▸ WORK TO COMPLETE
Write out these lines of the material as a numbered list, dropping any blank lines.

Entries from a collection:
• • • •
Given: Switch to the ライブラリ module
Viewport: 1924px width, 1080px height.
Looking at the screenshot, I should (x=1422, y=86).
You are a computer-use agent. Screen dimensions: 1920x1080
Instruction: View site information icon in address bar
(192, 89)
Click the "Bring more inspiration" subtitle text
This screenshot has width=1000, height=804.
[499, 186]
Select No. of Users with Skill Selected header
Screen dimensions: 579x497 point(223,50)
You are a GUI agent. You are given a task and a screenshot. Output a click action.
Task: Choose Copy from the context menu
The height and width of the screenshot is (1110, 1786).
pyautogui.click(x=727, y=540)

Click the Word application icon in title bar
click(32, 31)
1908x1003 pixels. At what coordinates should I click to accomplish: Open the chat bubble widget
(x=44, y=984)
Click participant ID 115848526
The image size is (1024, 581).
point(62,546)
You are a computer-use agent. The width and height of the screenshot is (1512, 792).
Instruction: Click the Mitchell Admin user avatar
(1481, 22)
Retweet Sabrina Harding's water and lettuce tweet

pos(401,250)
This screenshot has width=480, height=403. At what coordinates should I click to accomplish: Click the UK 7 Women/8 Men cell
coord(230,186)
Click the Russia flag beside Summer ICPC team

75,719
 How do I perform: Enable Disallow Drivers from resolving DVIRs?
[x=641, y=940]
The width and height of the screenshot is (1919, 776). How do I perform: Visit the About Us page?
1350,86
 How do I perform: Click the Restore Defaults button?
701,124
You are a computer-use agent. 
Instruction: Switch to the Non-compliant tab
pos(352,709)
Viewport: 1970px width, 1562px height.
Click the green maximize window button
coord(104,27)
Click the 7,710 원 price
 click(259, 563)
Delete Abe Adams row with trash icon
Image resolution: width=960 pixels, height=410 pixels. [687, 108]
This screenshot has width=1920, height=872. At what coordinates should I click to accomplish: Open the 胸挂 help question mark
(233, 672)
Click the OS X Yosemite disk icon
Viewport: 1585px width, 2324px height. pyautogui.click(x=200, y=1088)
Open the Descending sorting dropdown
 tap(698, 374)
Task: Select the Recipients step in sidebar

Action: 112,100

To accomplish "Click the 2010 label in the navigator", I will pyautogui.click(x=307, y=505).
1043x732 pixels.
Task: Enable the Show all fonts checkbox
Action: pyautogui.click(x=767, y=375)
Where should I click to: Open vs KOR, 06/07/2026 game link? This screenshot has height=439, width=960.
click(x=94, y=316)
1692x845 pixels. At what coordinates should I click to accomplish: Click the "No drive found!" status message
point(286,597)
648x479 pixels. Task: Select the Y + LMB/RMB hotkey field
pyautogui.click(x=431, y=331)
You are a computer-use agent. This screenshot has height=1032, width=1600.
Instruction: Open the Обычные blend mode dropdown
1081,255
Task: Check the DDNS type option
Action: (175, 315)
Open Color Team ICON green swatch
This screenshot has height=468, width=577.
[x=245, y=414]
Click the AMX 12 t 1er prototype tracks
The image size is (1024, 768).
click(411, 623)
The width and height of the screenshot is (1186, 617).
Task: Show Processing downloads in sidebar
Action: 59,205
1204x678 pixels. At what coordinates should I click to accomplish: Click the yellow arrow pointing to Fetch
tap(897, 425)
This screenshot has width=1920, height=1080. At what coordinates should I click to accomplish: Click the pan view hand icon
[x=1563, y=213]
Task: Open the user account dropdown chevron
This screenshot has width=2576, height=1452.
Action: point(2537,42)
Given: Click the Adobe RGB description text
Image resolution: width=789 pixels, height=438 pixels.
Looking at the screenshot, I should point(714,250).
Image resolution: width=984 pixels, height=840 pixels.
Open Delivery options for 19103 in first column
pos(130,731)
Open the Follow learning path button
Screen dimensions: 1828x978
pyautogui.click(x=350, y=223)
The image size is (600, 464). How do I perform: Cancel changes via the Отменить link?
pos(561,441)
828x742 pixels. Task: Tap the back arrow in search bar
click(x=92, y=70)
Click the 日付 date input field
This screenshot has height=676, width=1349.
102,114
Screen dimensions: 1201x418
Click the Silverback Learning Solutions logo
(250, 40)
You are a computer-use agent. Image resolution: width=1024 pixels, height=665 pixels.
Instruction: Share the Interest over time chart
• • • •
▸ RESULT OF THE TASK
1. Given: Switch to the ライブラリ module
2. Viewport: 1924px width, 1080px height.
3. Looking at the screenshot, I should (x=1422, y=86).
4. You are a computer-use agent. Screen dimensions: 1920x1080
5. Instruction: View site information icon in address bar
6. (192, 89)
7. Click the "Bring more inspiration" subtitle text
8. This screenshot has width=1000, height=804.
9. [499, 186]
10. Select No. of Users with Skill Selected header
11. Screen dimensions: 579x497 point(223,50)
12. You are a GUI agent. You are given a task and a screenshot. Output a click action.
13. Task: Choose Copy from the context menu
14. The height and width of the screenshot is (1110, 1786).
15. pyautogui.click(x=727, y=540)
16. Click the Word application icon in title bar
17. click(32, 31)
18. 1908x1003 pixels. At what coordinates should I click to accomplish: Open the chat bubble widget
19. (x=44, y=984)
20. Click participant ID 115848526
21. The image size is (1024, 581).
22. point(62,546)
23. You are a computer-use agent. The width and height of the screenshot is (1512, 792).
24. Instruction: Click the Mitchell Admin user avatar
25. (1481, 22)
26. Retweet Sabrina Harding's water and lettuce tweet
27. pos(401,250)
28. This screenshot has width=480, height=403. At what coordinates should I click to accomplish: Click the UK 7 Women/8 Men cell
29. coord(230,186)
30. Click the Russia flag beside Summer ICPC team
31. 75,719
32.  How do I perform: Enable Disallow Drivers from resolving DVIRs?
33. [x=641, y=940]
34. The width and height of the screenshot is (1919, 776). How do I perform: Visit the About Us page?
35. 1350,86
36.  How do I perform: Click the Restore Defaults button?
37. 701,124
38. You are a computer-use agent. 
39. Instruction: Switch to the Non-compliant tab
40. pos(352,709)
41. Viewport: 1970px width, 1562px height.
42. Click the green maximize window button
43. coord(104,27)
44. Click the 7,710 원 price
45.  click(259, 563)
46. Delete Abe Adams row with trash icon
47. Image resolution: width=960 pixels, height=410 pixels. [687, 108]
48. This screenshot has width=1920, height=872. At what coordinates should I click to accomplish: Open the 胸挂 help question mark
49. (233, 672)
50. Click the OS X Yosemite disk icon
51. Viewport: 1585px width, 2324px height. pyautogui.click(x=200, y=1088)
52. Open the Descending sorting dropdown
53.  tap(698, 374)
54. Task: Select the Recipients step in sidebar
55. Action: 112,100
56. To accomplish "Click the 2010 label in the navigator", I will pyautogui.click(x=307, y=505).
57. 1043x732 pixels.
58. Task: Enable the Show all fonts checkbox
59. Action: pyautogui.click(x=767, y=375)
60. Where should I click to: Open vs KOR, 06/07/2026 game link? This screenshot has height=439, width=960.
61. click(x=94, y=316)
62. 1692x845 pixels. At what coordinates should I click to accomplish: Click the "No drive found!" status message
63. point(286,597)
64. 648x479 pixels. Task: Select the Y + LMB/RMB hotkey field
65. pyautogui.click(x=431, y=331)
66. You are a computer-use agent. This screenshot has height=1032, width=1600.
67. Instruction: Open the Обычные blend mode dropdown
68. 1081,255
69. Task: Check the DDNS type option
70. Action: (175, 315)
71. Open Color Team ICON green swatch
72. This screenshot has height=468, width=577.
73. [x=245, y=414]
74. Click the AMX 12 t 1er prototype tracks
75. The image size is (1024, 768).
76. click(411, 623)
77. The width and height of the screenshot is (1186, 617).
78. Task: Show Processing downloads in sidebar
79. Action: 59,205
80. 1204x678 pixels. At what coordinates should I click to accomplish: Click the yellow arrow pointing to Fetch
81. tap(897, 425)
82. This screenshot has width=1920, height=1080. At what coordinates should I click to accomplish: Click the pan view hand icon
83. [x=1563, y=213]
84. Task: Open the user account dropdown chevron
85. This screenshot has width=2576, height=1452.
86. Action: point(2537,42)
87. Given: Click the Adobe RGB description text
88. Image resolution: width=789 pixels, height=438 pixels.
89. Looking at the screenshot, I should point(714,250).
90. Image resolution: width=984 pixels, height=840 pixels.
91. Open Delivery options for 19103 in first column
92. pos(130,731)
93. Open the Follow learning path button
94. Screen dimensions: 1828x978
95. pyautogui.click(x=350, y=223)
96. The image size is (600, 464). How do I perform: Cancel changes via the Отменить link?
97. pos(561,441)
98. 828x742 pixels. Task: Tap the back arrow in search bar
99. click(x=92, y=70)
100. Click the 日付 date input field
101. This screenshot has height=676, width=1349.
102. 102,114
103. Screen dimensions: 1201x418
104. Click the Silverback Learning Solutions logo
105. (250, 40)
106. You are a computer-use agent. Image resolution: width=1024 pixels, height=665 pixels.
107. Instruction: Share the Interest over time chart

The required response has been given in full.